Глава четвертая
Среди тех, кто вместе с правителем острова прибыл на берег заключить сделку касательно покупки девицы, находился варвар по имени Брадамир, один из наиболее отважных и знатных жителей острова, попиравший все и всяческие законы, более надменный, нежели сама надменность, и дерзкий, как он сам, — иного сравнения не подберешь. И вот, едва увидев Периандра и, подобно всем прочим, поверив, что перед ним девушка, он задумал взять ее себе в жены, не выполняя условий пророчества.
Как скоро Периандр ступил на остров, варвары заспорили между собой, кто его понесет на руках, и в конце концов со всевозможными изъявлениями восторга понесли его к большой палатке, разбитой на мирном и приветном лугу и увешанной, как и множество окружавших ее палаток маленьких, шкурами зверей, домашних и диких. Женщина, при заключении сделки исполнявшая обязанности переводчицы, не отходила от Периандра и на непонятном ему языке пыталась его утешить.
Правитель распорядился доставить с темничного острова кого-нибудь из мужчин, дабы удостовериться, не сбудутся ли призрачные его надежды. Приказ этот немедленно начали приводить в исполнение, а тем временем расстелили на земле звериные шкуры, выделанные, гладкие, чисто вымытые, опрысканные чем-то душистым, заменявшие варварам скатерть, а на эти шкуры, не соблюдая правил чистоты и порядка, набросали и навалили сухих фруктов, после чего правитель вместе со знатными варварами сел и, принявшись за еду, знаками предложил Периандру последовать его примеру.
Из числа знатных варваров один лишь Брадамир по-прежнему стоял, опершись на лук и устремив взор на юношу, коего он принимал за девушку. Правитель предложил ему сесть, но Брадамир вместо ответа тяжело вздохнул, повернулся и вышел из палатки. Вслед за тем в палатку вошел некий варвар и сообщил правителю, что в то время, когда он и его товарищи готовились к отплытию на темничный остров, к берегу подошел плот, на котором находятся мужчина и смотрительница подземной тюрьмы, каковые вести мгновенно прервали трапезу, ибо правитель со своею свитою поспешил на берег. Пе-риандр изъявил желание пойти вместе с ним, на что правитель весьма охотно дал свое согласие.

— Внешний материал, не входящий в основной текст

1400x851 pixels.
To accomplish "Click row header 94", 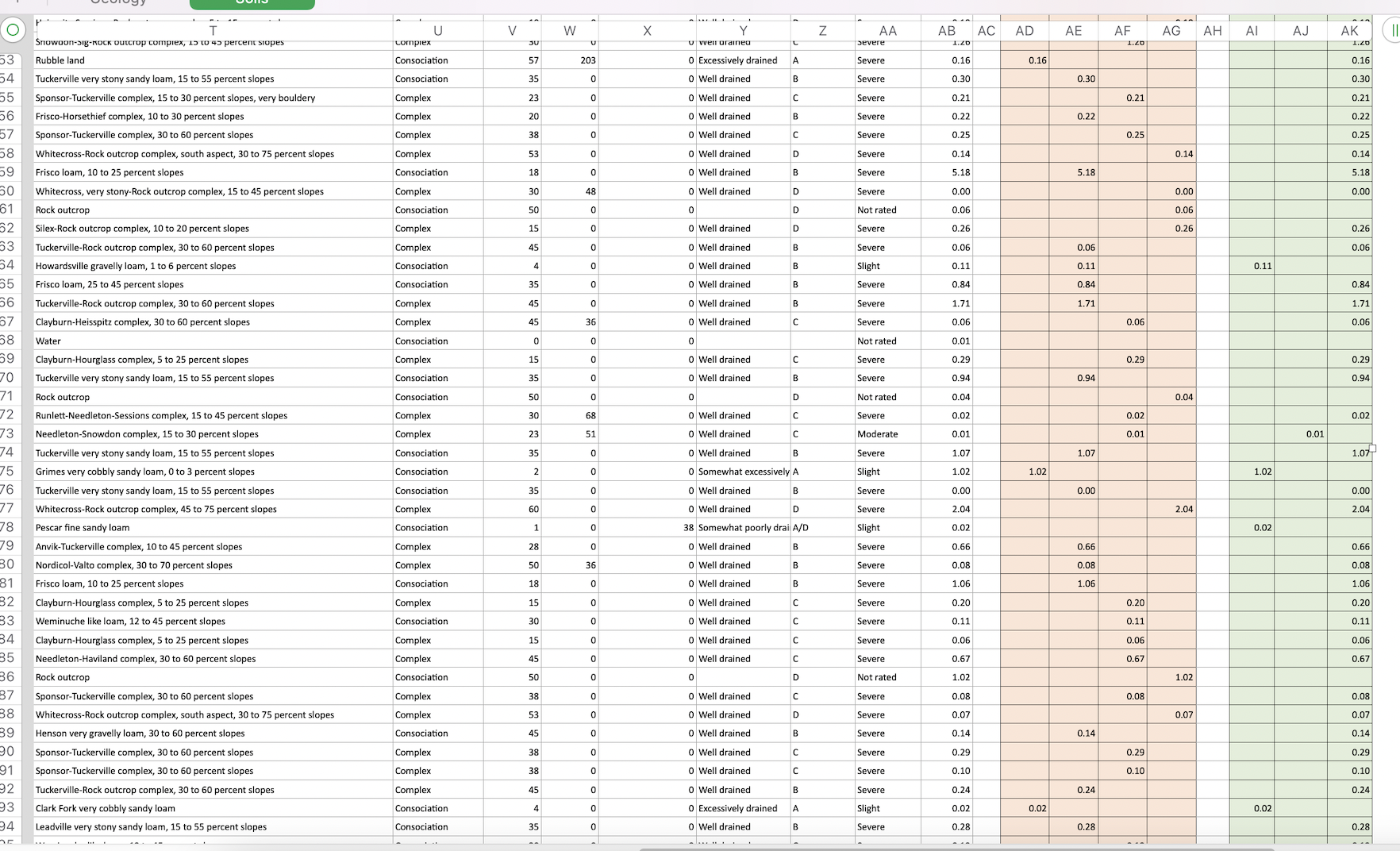I will (11, 826).
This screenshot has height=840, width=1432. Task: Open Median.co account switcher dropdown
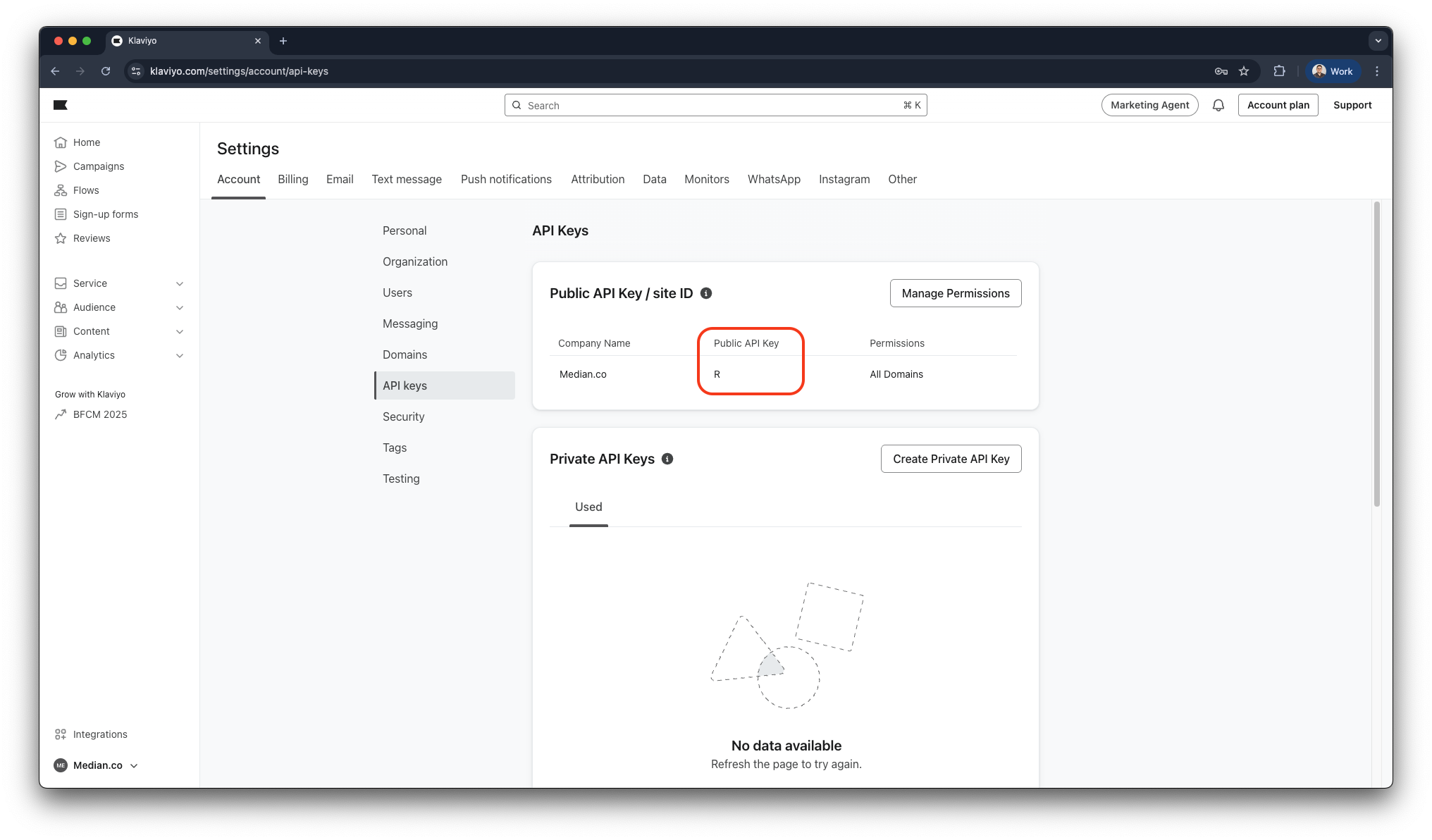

Между тем пленник и тюремщица сошли на берег. Периандр обратил взор на пленника: ему хотелось удостовериться, не знаком ли ему этот несчастный, коего злая судьба заточила в ту же темницу, где еще так недавно томился он сам, но лица его Периандру не было видно, оттого что пленник, — по-видимому, нарочно, чтобы никто не мог его разглядеть, — опустил голову; зато женщину, которую называли смотрительницею тюрьмы, Периандр узнал мгновенно, и эта встреча и это открытие перевернули ему душу и помутили разум, ибо перед ним вживе и въяве была Клелия, кормилица его любезной Ауристелы. Он хотел было с нею заговорить, однако ж не решился из боязни, что может испортить все дело. Словом, он подавил в себе это желание и, стиснув зубы, стал ждать, какой оборот примут события.
Правитель, коему не терпелось произвести испытание и найти для Периандра подходящего супруга, приказал без промедления умертвить юного пленника, сердце его сжечь, а пепел сохранить для нелепого и бессмысленного испытания. Варвары, недолго думая, схватили юношу и, не сделав ему никакого другого снисхождения, кроме как завязав ему глаза, принудили стать на колени и связали за спиной руки; тот же, словно агнец кроткий, молча ожидал удара, долженствовавшего пресечь его дни. Но тут престарелая Клелия голосом громким и с тою горячностью, коей от ее преклонного возраста ожидать было трудно, повела такую речь:
— Помысли, великий государь, о том, что ты делаешь! Ведь этот мнимый юноша, коего ты умертвить велел, на самом деле не мужчина, — перед тобою девушка, да к тому же еще такая красавица, какую только можно себе представить; следственно, она пользы тебе принести не может и для целей твоих не годна. Заговори же, прекрасная Ауристела, и не дай потоку горестей унести тебя и отнять у тебя жизнь наперекор воле небес, повелевающих оставить тебе ее и сохранить, дабы ты безмятежно ею наслаждалась!
При этих словах жестокие варвары приостановили казнь, и нож, сверкавший у самого горла коленопреклоненной пленницы, в нее не вонзился.
Правитель велел вернуть свободу рукам девушки, а ее очам — свет; когда же он в нее вгляделся, то показалось ему, что такого прекрасного женского лица он никогда в жизни не видел; и хоть и был он варвар, а все же сумел оценить ее красоту по достоинству и вынужден был признать, что сравнить ее ни с кем невозможно, разве лишь с Периандром.